Trailer: https://youtu.be/SYb-wkehT1g
Rating: A
Positives
- It’s become increasingly easy to be blasé whenever an actor plays royalty, a challenge that often comes saddled with expectations of Judi Dench or Helen Mirren-like distinction. But it’s the performance that Olivia Coleman gives as Queen Anne that obliterates your assumptions. A regal figurehead one minute and a wailing, helpless child the next, it’s Coleman’s Queen Anne that is at all times the aching human centerpiece of this splendidly wicked and darkly hilarious film. But it’s Coleman’s shimmering jewel-like eyes, that open the windows into the deep, unendurable heartache of her past that connects us to her. But if it’s Queen Anne that earns the audiences full sympathy, she is hardly the only one to root for in a film whose title immediately establishes a sense of competition. Coleman, rather than sucking all the oxygen out of the room, sets a tempo for the similarly fantastic work from Emma Stone and Rachel Weisz, the other two sides in the films vividly sadistic and intricately emotional triangle. And as one of the outside pawns of the triangle, Nicholas Hoult turns in his most smarmily witty performance as Robert Harley. And it’s all together as they create the finest ensemble performance of the year.
- Leave it to Yorgos Lanthimos to succeed in turning a Hollywood prestige period-drama into a vessel of his own bold idiosyncratic style. As he continues to play in his own vein of Kubrick, as if The Killing of a Sacred Deer was his ode to The Shining, then The Favourite cannot but be his ode to Barry Lyndon. Lanthimos’ past filmography was much like a juncture of deadpan comedy, dystopian horror and speculative fiction. And much like his previous films, The Favourite often plays like an elaborate social experiment. Which can come with much help from Lanthimos’ brilliant sense of and use of space in the film. With the gapingly large palace rooms, Lanthimos opposes them with extreme wide-angle lenses and even fish-eye lenses, seamlessly trying to lose our characters in the immense space, where only their cruelty can swirl a bout. And in his demented sociologist ways, Lanthimos takes a hystericaly dim view of royal amusements on display, whether it’s a palace duck race or a nude man being pelted with pomegranates in a kind of paintball-like game, Lanthimos takes the environment all in, in such a way that only he can. But as we cascade through the films simmering triangle, it’s Lanthimos’ off-kilter unpredictableness that brings forth a cruelly juicy, political satire about the excess, pettiness, and complete lack of skill from leaders in society.

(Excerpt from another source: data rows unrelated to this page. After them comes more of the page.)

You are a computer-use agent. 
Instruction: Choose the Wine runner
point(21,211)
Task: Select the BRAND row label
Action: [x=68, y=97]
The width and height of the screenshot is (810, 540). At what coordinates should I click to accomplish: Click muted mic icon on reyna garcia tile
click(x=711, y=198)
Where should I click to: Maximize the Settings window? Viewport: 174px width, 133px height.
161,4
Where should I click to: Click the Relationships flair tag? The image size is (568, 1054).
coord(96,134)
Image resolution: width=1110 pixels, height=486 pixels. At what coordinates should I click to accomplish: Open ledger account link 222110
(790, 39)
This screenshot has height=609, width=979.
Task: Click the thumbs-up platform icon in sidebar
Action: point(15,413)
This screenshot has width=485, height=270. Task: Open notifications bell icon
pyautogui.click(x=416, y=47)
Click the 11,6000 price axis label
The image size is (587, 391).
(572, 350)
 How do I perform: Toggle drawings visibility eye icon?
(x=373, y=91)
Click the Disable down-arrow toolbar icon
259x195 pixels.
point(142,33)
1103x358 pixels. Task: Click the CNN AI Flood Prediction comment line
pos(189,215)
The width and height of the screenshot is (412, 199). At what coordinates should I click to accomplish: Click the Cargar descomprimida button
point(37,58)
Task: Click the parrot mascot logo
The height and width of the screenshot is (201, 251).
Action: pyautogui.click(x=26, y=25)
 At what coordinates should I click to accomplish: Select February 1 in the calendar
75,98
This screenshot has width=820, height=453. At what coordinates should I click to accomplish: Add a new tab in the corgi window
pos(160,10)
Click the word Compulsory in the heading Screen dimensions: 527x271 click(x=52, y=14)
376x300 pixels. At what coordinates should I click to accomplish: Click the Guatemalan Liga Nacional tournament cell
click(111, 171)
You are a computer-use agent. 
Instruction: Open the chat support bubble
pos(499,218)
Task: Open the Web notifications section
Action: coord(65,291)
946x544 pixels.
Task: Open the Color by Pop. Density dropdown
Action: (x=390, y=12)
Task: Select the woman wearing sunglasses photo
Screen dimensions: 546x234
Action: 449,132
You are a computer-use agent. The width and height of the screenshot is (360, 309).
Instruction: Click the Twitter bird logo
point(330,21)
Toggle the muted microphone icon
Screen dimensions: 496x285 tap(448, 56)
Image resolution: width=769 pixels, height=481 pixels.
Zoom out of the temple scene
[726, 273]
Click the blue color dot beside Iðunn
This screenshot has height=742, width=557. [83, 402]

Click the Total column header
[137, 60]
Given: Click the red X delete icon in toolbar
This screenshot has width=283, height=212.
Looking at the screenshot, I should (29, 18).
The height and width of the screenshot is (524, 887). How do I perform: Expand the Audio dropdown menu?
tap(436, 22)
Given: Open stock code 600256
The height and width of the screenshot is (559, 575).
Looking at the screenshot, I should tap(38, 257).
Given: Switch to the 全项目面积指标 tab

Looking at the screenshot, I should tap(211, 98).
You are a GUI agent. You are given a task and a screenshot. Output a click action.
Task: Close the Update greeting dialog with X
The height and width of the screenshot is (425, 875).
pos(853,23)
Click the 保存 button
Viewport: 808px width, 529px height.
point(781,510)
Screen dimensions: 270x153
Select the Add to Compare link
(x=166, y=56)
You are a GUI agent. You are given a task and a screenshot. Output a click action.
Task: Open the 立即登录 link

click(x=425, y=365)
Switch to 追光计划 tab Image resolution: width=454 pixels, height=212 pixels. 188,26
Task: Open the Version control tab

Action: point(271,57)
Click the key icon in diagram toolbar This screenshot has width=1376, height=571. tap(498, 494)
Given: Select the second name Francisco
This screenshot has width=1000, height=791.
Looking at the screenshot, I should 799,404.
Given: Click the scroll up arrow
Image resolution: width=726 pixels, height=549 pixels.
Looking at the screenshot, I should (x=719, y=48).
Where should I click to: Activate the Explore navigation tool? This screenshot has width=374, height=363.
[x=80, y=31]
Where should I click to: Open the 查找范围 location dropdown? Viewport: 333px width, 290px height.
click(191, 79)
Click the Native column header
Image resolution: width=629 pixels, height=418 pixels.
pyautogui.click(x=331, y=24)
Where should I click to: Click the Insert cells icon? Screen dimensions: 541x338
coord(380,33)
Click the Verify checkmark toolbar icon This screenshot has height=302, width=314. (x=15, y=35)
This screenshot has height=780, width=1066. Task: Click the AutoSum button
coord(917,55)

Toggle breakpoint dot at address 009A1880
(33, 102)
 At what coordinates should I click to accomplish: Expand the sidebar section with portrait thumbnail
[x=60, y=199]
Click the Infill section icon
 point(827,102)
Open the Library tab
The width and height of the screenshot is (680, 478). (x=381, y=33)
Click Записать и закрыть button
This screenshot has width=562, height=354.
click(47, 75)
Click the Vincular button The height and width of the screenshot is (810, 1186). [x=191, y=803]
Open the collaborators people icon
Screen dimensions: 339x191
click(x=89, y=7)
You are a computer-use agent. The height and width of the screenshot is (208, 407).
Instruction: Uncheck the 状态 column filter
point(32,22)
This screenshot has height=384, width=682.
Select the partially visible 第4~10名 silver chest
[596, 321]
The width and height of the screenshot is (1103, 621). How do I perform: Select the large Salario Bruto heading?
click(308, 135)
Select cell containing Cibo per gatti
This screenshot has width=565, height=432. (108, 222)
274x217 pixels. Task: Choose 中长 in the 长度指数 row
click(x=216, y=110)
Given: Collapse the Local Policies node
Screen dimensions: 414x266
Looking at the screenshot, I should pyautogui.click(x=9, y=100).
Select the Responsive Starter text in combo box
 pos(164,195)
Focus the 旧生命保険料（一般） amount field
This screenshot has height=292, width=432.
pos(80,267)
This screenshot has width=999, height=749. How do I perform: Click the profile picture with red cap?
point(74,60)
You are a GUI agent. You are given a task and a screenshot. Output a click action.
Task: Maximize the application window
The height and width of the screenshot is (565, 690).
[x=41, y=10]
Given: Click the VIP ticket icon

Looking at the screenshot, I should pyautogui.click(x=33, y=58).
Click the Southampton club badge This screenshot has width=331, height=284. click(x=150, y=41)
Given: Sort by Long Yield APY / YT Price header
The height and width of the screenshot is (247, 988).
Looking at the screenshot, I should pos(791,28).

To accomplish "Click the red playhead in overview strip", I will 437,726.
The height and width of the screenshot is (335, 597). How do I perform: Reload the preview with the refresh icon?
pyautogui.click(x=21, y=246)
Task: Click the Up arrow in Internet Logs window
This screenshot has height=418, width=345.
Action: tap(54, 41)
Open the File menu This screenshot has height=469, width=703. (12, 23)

- The Favourite marks the first time Yorgos Lanthimos has no writing credit on a film he has directed, and well it turned out just fine, as the screenplay from Deborah Davis and Tony McNamara is stellar. The screenplay delivers a political subtext that comes off depressingly timely, but as well juxtaposes it with sharp dialogue, that is both deliciously mean and darkly comedic. It’s a screenplay that is carefully researched but loosely fictionalized, that delivers such a vibrantly potent trio of characters that gloriously shine through every frame and every line of dialogue.
- The two staples of Robbie Ryan cinematography are natural light and distinctly vibrant camera movement, and The Favourite continues those staples. It’s his use of natural candle and fire light that capture an arrangement of period beauty. Ryan brilliantly visualizes the sense of flux as he sends us hurtling from one end of the queen’s chamber to the other. The camera is forever in motion, stalking each side of the three sides of the triangle.
- The production design by Fiona Crombie is exquisite, as it lavishes in beauty for each room of the palace. The costume design as well from Sandy Powell delivers distinctly unique costumes, pushing the film to never feel merely sumptuous.
- The editing by Yorgos Mavropsaridis is glorious in its many dissolve cuts and unique L cuts. But it’s the films ending where Mavropsaridis’ editing shines in a true galore of cross dissolves that bring the film to an almost haunting conclusion.
Negatives
- There is one focal character that is just a little underdeveloped.